Problems with movie reviews

The problem with movie reviews is that everyone is wrong but me. It seems that no two people can agree on anything in the business (except for how bad “The Room” was). So, anyone trying to navigate the swamp-waters of popular movies is forced to step carefully between sinkholes of romantic-comedies and gaseous action-flicks in an ultimately futile attempt to survive with their hard-earned money intact.

Really, this is either entirely due to space-lasers that the president has aimed at our brains for nefarious purposes like selling moist-towelettes or, more likely, because of the subjective nature of opinion. So who can you trust to guide you away from the sticky-floored death-trap of the next Hugh Grant movie? Certainly not me, I’ll send you there with a smile on my face. Surely there must be someone out there, right? Wrong. The unfortunate truth is that you can only be guided by whatever information you yourself gather.

Rotten Tomatoes be damned, sometimes a movie is built up extremely well and, despite appearing to be a decent movie, reveals itself to be a seven-headed beast from the mind of the people who wrote “The Human Centipede” (which I originally thought to be a gritty reboot of “The Giving Tree;” imagine my surprise when I was right. If you don’t see it, look again, the connections are clear).

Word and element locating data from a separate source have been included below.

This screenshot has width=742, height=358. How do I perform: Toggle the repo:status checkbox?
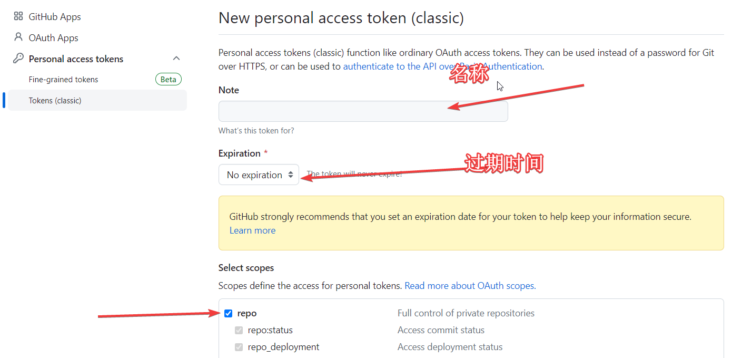point(239,331)
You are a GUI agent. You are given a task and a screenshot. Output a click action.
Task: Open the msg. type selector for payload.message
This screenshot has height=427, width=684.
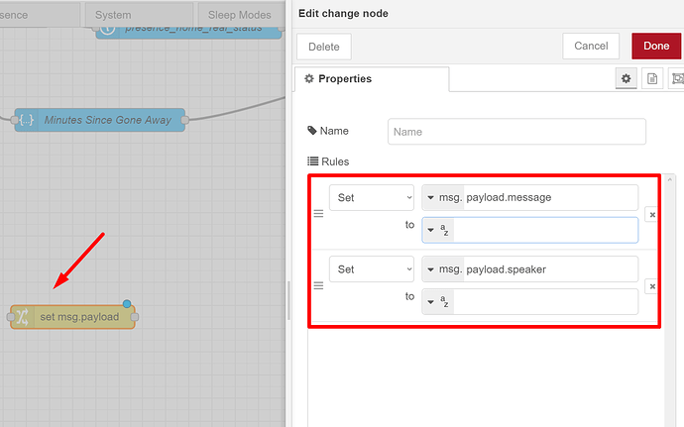(x=442, y=198)
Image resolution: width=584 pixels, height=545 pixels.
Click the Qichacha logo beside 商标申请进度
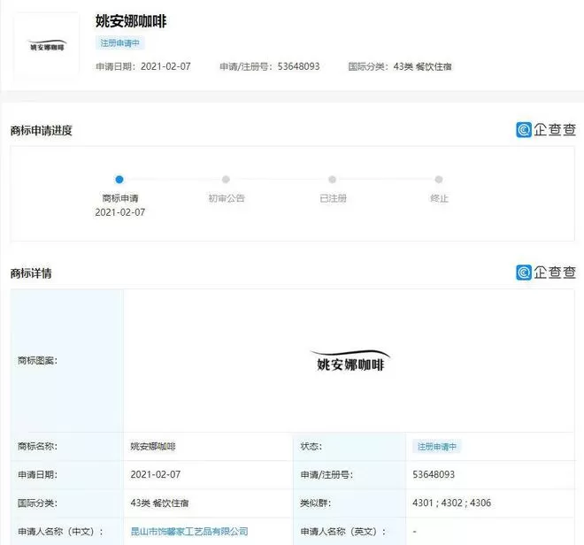(x=546, y=130)
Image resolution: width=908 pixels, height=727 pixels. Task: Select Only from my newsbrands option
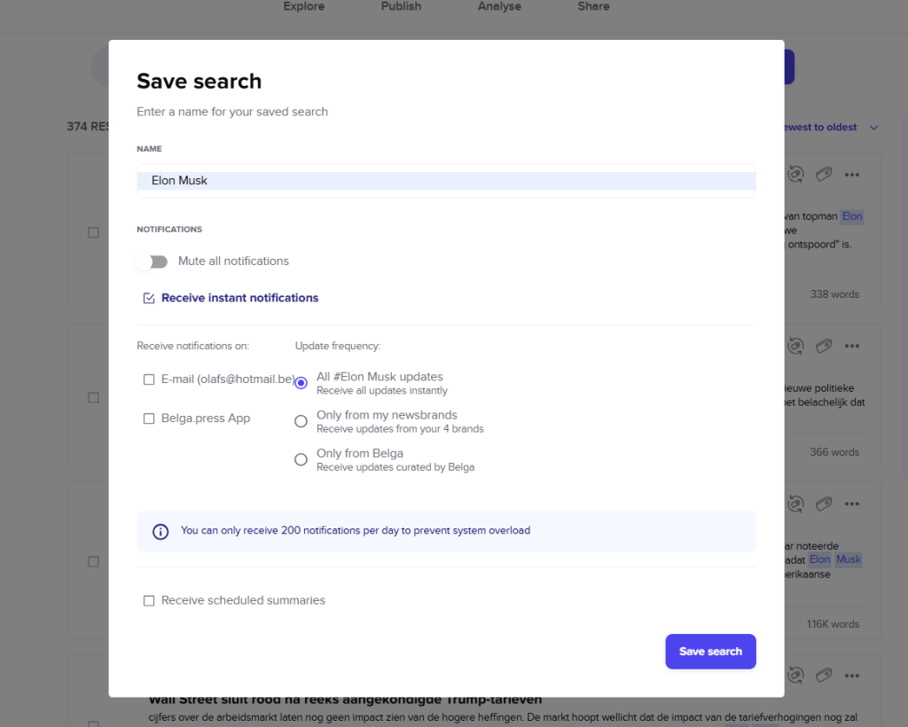pos(301,421)
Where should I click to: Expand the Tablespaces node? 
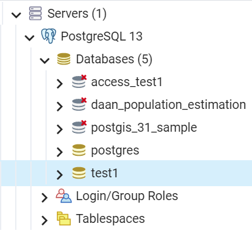pyautogui.click(x=44, y=220)
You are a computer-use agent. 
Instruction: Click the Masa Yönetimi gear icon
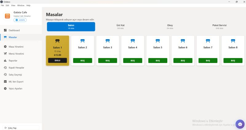click(x=5, y=47)
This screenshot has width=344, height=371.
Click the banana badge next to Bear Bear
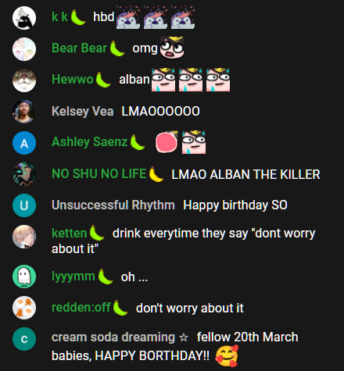tap(117, 48)
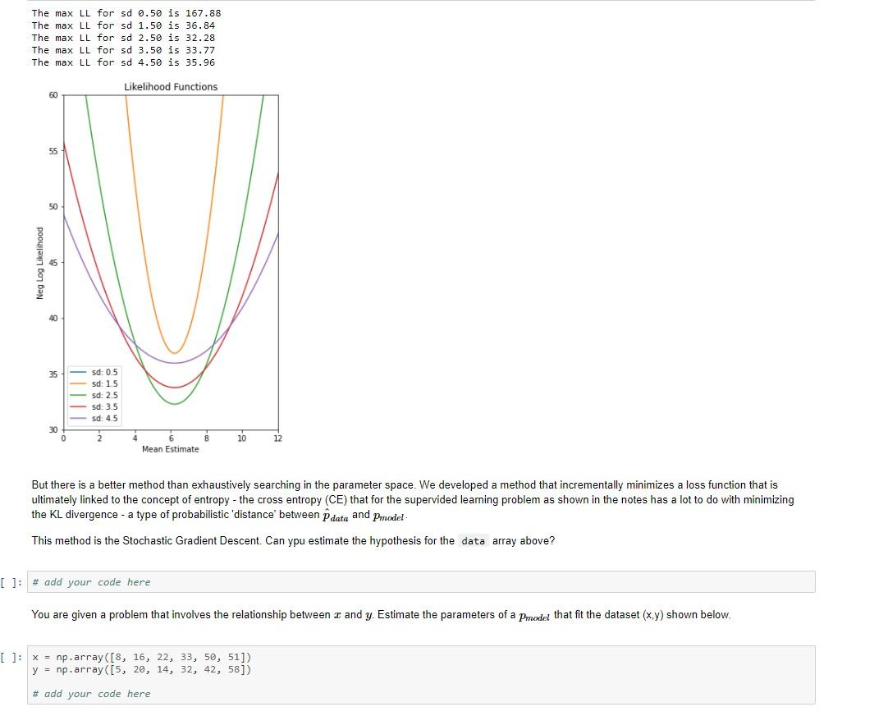The image size is (888, 716).
Task: Select the max LL output for sd 4.50
Action: tap(127, 62)
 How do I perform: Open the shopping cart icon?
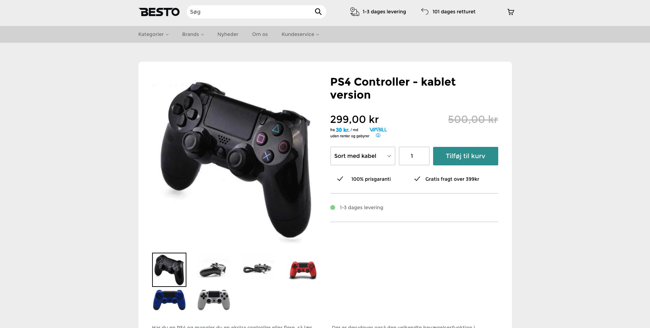[511, 12]
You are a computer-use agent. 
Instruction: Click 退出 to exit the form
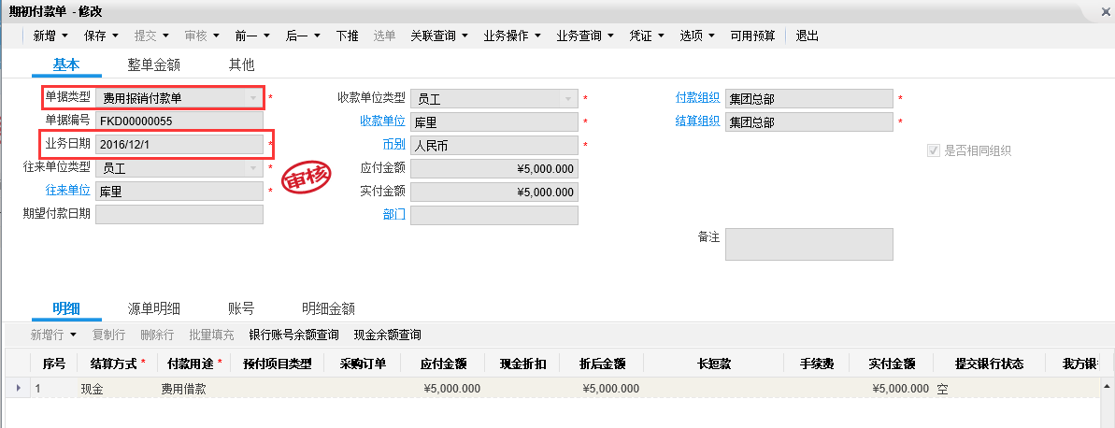pos(807,36)
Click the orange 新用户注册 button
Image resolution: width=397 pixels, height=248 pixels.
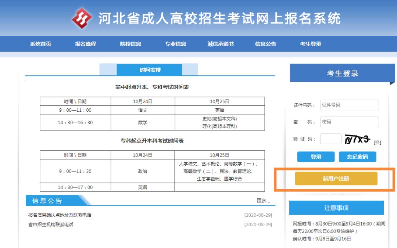click(x=336, y=179)
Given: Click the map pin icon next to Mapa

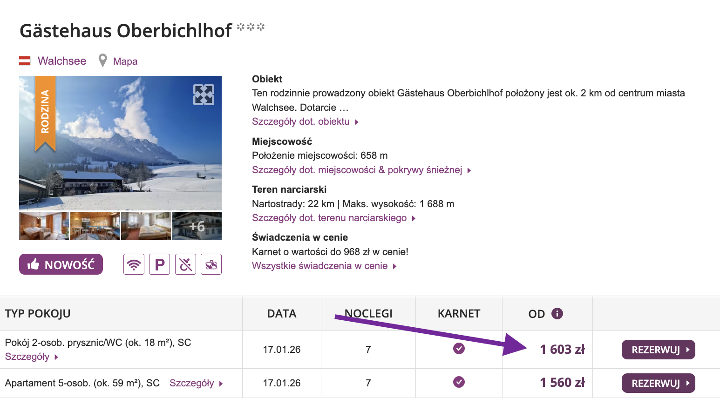Looking at the screenshot, I should point(102,61).
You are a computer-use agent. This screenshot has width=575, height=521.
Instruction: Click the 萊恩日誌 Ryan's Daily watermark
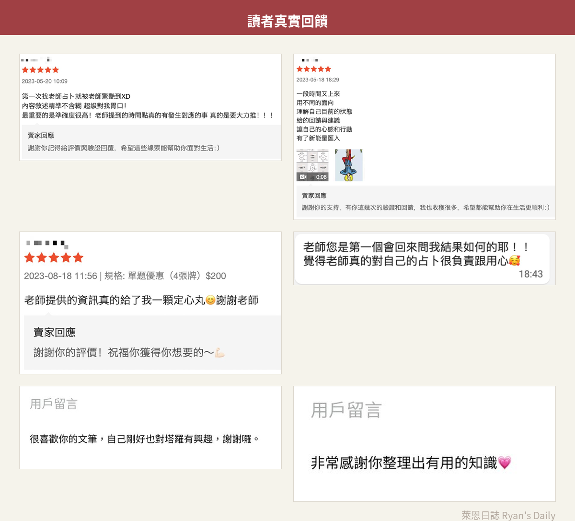tap(508, 515)
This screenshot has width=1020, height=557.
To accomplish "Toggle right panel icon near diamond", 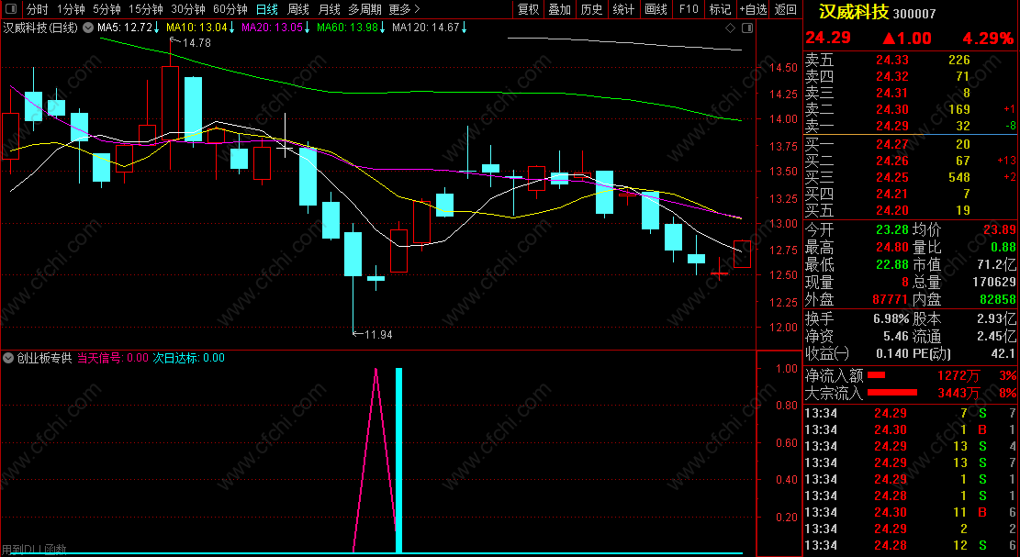I will click(746, 28).
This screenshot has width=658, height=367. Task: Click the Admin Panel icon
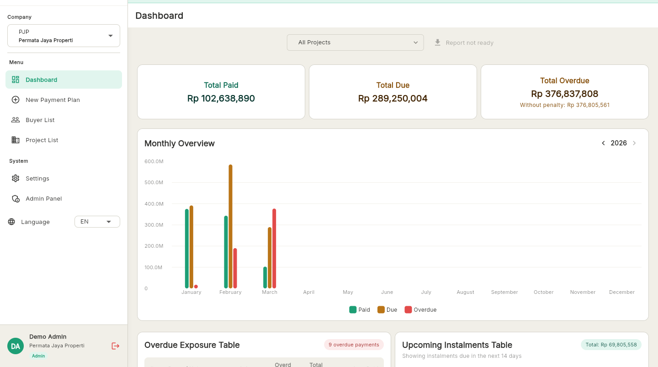tap(15, 198)
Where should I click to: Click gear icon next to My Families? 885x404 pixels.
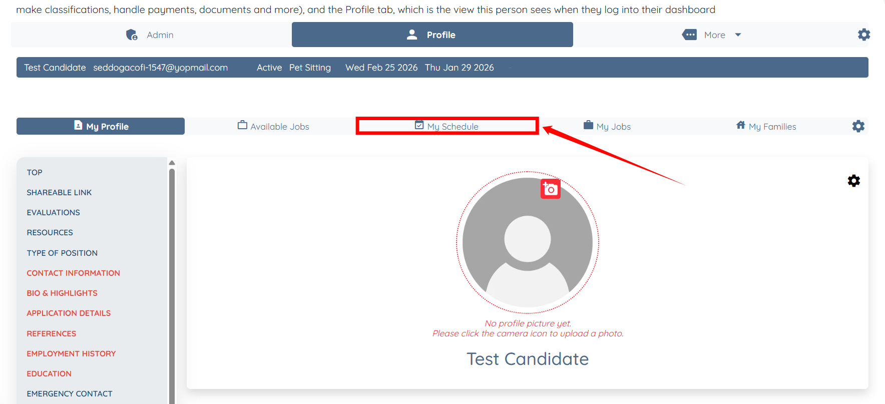point(858,126)
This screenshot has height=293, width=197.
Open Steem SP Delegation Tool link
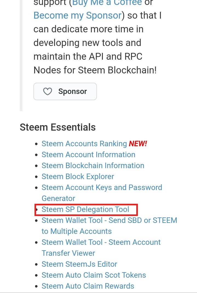coord(85,209)
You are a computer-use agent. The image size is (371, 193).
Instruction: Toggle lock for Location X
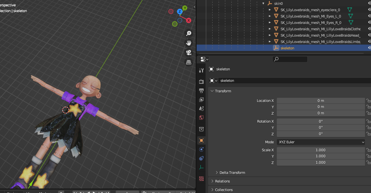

Now, I’m not saying you should don the blindfold and walk off, cigarette in mouth, to the next big movie. I’m just warning you against trusting Ebert and Roeper. How you avoid blowing your cash on cruddy recommendations is simple—research the movie. For god’s sake, at least consult to research the damn thing. If you’re familiar with the cinematographer and director, your chances at assessing the movie are good. Looking at actors is also helpful, because any movie that stars Cher as a rugged ex-cop is probably not worth watching. If you’re too lazy to do anything before walking into that theater, you probably deserve your fate.